The way Dace and Kalei approached one another was vastly different than how he and Buka interacted. He hadn’t seemed so formal or wary with Buka. With Kalei though, Dace met alpha to alpha, truly equal. He stood rigid and yet loose, as if prepared to leap at any moment. Kalei’s stance mirrored Dace’s.

I watched them, fascinated.

Buka stepped up next to me, butting her head against my thigh. I dug my fingers into her fur and held, my eyes not leaving Dace and Kalei. Buka didn’t seem to mind my inattention. She sat on her haunches beside me, her head trained in their direction as well. Though, I grimaced to myself, she spoke wolf and knew what they were saying. They could have been discussing the height of trees for all I knew.

Oddly though, I felt if I closed my eyes and concentrated hard enough, I could make out what he and Kalei were saying to one another. I had enough sense not to test my theory. Dace and his wolf were already edgy. I didn’t want to make that worse and possibly create a rift between him and Kalei that couldn’t be easily mended.

Call me crazy, but I had a feeling her wolves hadn’t decided to make the area home out of the blue. They’d been drawn here by the same thing that brought me and Dace together. I wasn’t sure if they even realized that, but I knew it to be true.

Story of my life. Since arriving, I’d understood next to nothing, but my mind continued accepting these impossible things as true. Didn’t matter how scary or extraordinary they seemed, once the initial shock wore off, the pieces slipped into place as if they belonged there.

The feeling was enough to drive a girl crazy.

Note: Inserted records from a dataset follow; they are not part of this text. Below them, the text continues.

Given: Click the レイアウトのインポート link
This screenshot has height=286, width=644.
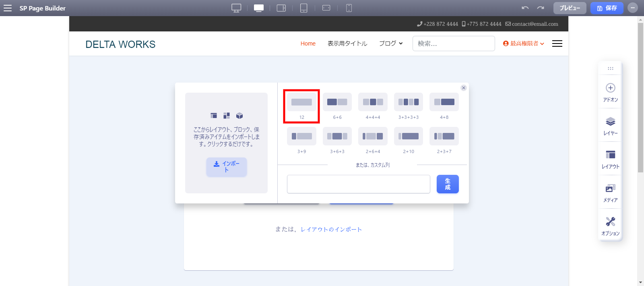Looking at the screenshot, I should [331, 229].

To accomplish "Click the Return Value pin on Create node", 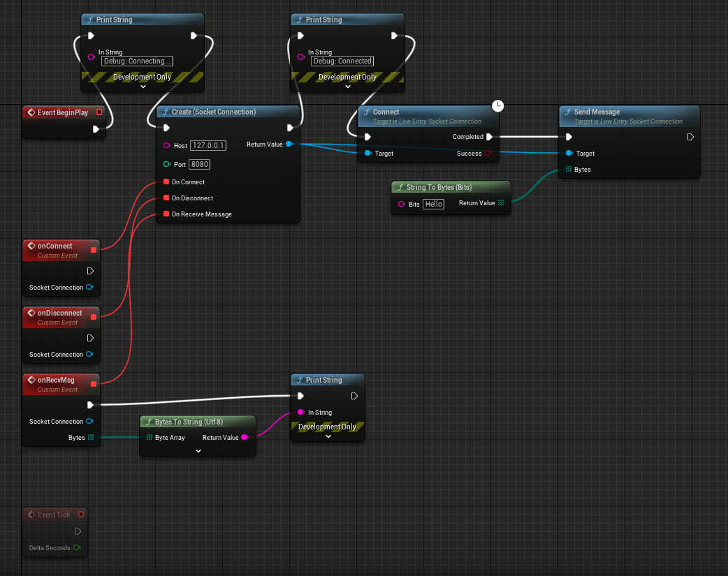I will point(289,145).
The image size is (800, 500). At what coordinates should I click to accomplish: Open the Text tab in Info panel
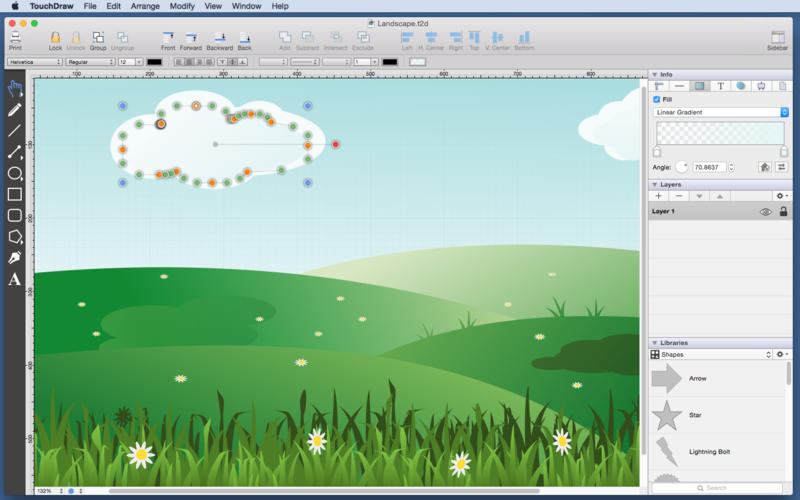tap(720, 86)
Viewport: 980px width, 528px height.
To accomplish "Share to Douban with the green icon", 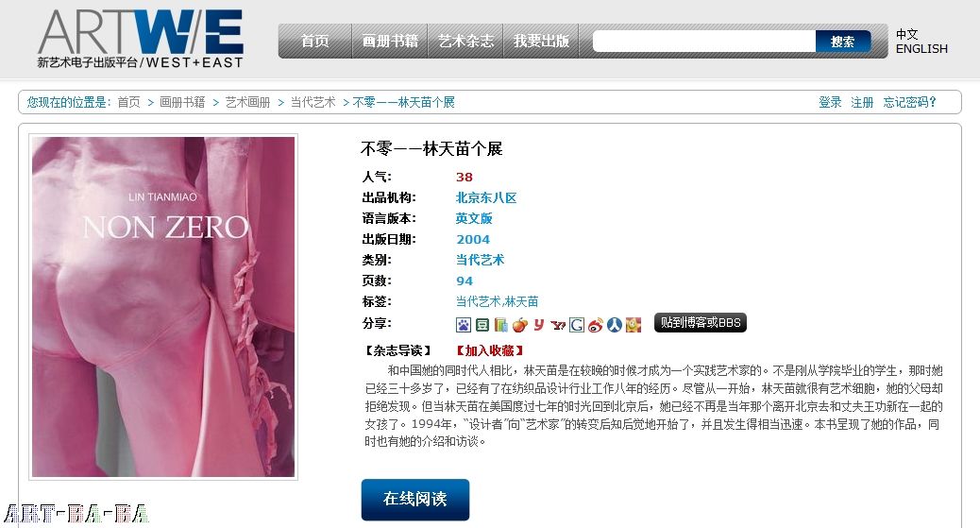I will 482,325.
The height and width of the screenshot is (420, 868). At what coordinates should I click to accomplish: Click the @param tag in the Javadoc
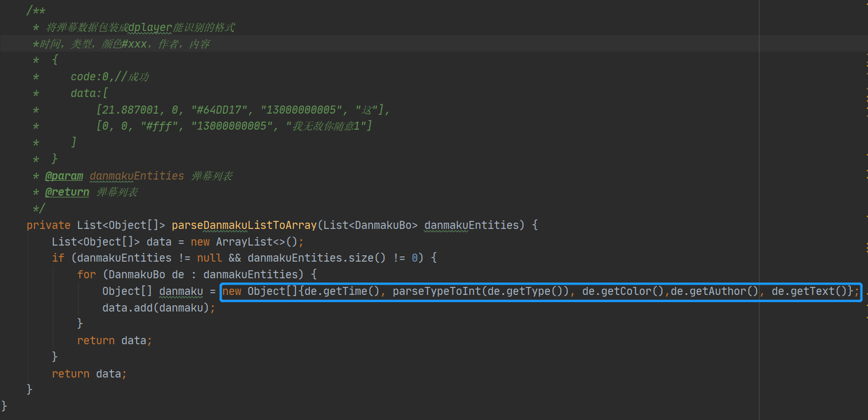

But, as previously established, I didn’t need a shrink. Everything I’d seen and felt was as real as, well, as real as Buka. With my hand clutched in her fur, I couldn’t doubt her existence for a minute. “I wish you could tell me what’s happening,” I said, rubbing a bit of silky fur between my fingers.

That same pleased rumble from earlier sounded in her throat.

We stood silently for another long moment, watching Dace and Kalei.

Kalei dipped her head low to the ground then back up. When Dace returned the formal gesture, Buka rose to her feet, and with a final butt of her head against my thigh, padded across the clearing to Kalei’s side. Without further ado, the wolves turned and departed.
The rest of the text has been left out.